Convert the records below into a Markdown table with two columns, Row and Text. Each nonblank line gets its own numbered row, in order.
☆ ☆ ☆
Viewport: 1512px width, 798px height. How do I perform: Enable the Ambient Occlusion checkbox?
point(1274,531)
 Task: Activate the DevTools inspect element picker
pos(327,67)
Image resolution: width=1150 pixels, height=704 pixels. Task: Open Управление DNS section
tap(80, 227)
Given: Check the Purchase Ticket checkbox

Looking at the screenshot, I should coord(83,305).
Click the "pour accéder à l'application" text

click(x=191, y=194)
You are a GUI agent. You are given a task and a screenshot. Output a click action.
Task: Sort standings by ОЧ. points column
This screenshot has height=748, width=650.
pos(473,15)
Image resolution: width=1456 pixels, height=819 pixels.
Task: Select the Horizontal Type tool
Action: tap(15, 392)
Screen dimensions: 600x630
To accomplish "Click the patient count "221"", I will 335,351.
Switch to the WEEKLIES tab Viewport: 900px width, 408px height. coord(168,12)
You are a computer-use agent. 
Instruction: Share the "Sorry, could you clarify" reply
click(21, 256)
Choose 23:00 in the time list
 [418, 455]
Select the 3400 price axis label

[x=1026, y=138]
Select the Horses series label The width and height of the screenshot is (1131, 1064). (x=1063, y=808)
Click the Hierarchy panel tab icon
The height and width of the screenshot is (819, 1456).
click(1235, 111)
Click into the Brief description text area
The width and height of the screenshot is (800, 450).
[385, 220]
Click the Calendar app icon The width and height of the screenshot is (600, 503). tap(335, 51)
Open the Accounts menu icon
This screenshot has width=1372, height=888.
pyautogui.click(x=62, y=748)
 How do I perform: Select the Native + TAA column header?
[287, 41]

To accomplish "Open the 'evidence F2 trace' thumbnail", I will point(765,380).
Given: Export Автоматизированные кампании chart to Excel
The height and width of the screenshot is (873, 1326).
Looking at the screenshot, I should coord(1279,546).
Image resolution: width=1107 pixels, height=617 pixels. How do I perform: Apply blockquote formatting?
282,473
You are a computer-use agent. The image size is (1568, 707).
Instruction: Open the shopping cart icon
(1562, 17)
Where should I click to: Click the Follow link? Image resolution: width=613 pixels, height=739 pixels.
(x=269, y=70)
☆ ☆ ☆
— OUTPUT OF THE EXERCISE —
| Row | Text |
|---|---|
| 1 | Viewport: 1512px width, 798px height. How do I perform: Enable the Ambient Occlusion checkbox? |
| 2 | point(1274,531) |
| 3 |  Task: Activate the DevTools inspect element picker |
| 4 | pos(327,67) |
| 5 | Image resolution: width=1150 pixels, height=704 pixels. Task: Open Управление DNS section |
| 6 | tap(80, 227) |
| 7 | Given: Check the Purchase Ticket checkbox |
| 8 | Looking at the screenshot, I should coord(83,305). |
| 9 | Click the "pour accéder à l'application" text |
| 10 | click(x=191, y=194) |
| 11 | You are a GUI agent. You are given a task and a screenshot. Output a click action. |
| 12 | Task: Sort standings by ОЧ. points column |
| 13 | This screenshot has height=748, width=650. |
| 14 | pos(473,15) |
| 15 | Image resolution: width=1456 pixels, height=819 pixels. |
| 16 | Task: Select the Horizontal Type tool |
| 17 | Action: tap(15, 392) |
| 18 | Screen dimensions: 600x630 |
| 19 | To accomplish "Click the patient count "221"", I will 335,351. |
| 20 | Switch to the WEEKLIES tab Viewport: 900px width, 408px height. coord(168,12) |
| 21 | You are a computer-use agent.  |
| 22 | Instruction: Share the "Sorry, could you clarify" reply |
| 23 | click(21, 256) |
| 24 | Choose 23:00 in the time list |
| 25 |  [418, 455] |
| 26 | Select the 3400 price axis label |
| 27 | [x=1026, y=138] |
| 28 | Select the Horses series label The width and height of the screenshot is (1131, 1064). (x=1063, y=808) |
| 29 | Click the Hierarchy panel tab icon |
| 30 | The height and width of the screenshot is (819, 1456). |
| 31 | click(1235, 111) |
| 32 | Click into the Brief description text area |
| 33 | The width and height of the screenshot is (800, 450). |
| 34 | [385, 220] |
| 35 | Click the Calendar app icon The width and height of the screenshot is (600, 503). tap(335, 51) |
| 36 | Open the Accounts menu icon |
| 37 | This screenshot has width=1372, height=888. |
| 38 | pyautogui.click(x=62, y=748) |
| 39 |  How do I perform: Select the Native + TAA column header? |
| 40 | [287, 41] |
| 41 | To accomplish "Open the 'evidence F2 trace' thumbnail", I will point(765,380). |
| 42 | Given: Export Автоматизированные кампании chart to Excel |
| 43 | The height and width of the screenshot is (873, 1326). |
| 44 | Looking at the screenshot, I should coord(1279,546). |
| 45 | Image resolution: width=1107 pixels, height=617 pixels. How do I perform: Apply blockquote formatting? |
| 46 | 282,473 |
| 47 | You are a computer-use agent. The image size is (1568, 707). |
| 48 | Instruction: Open the shopping cart icon |
| 49 | (1562, 17) |
| 50 | Where should I click to: Click the Follow link? Image resolution: width=613 pixels, height=739 pixels. |
| 51 | (x=269, y=70) |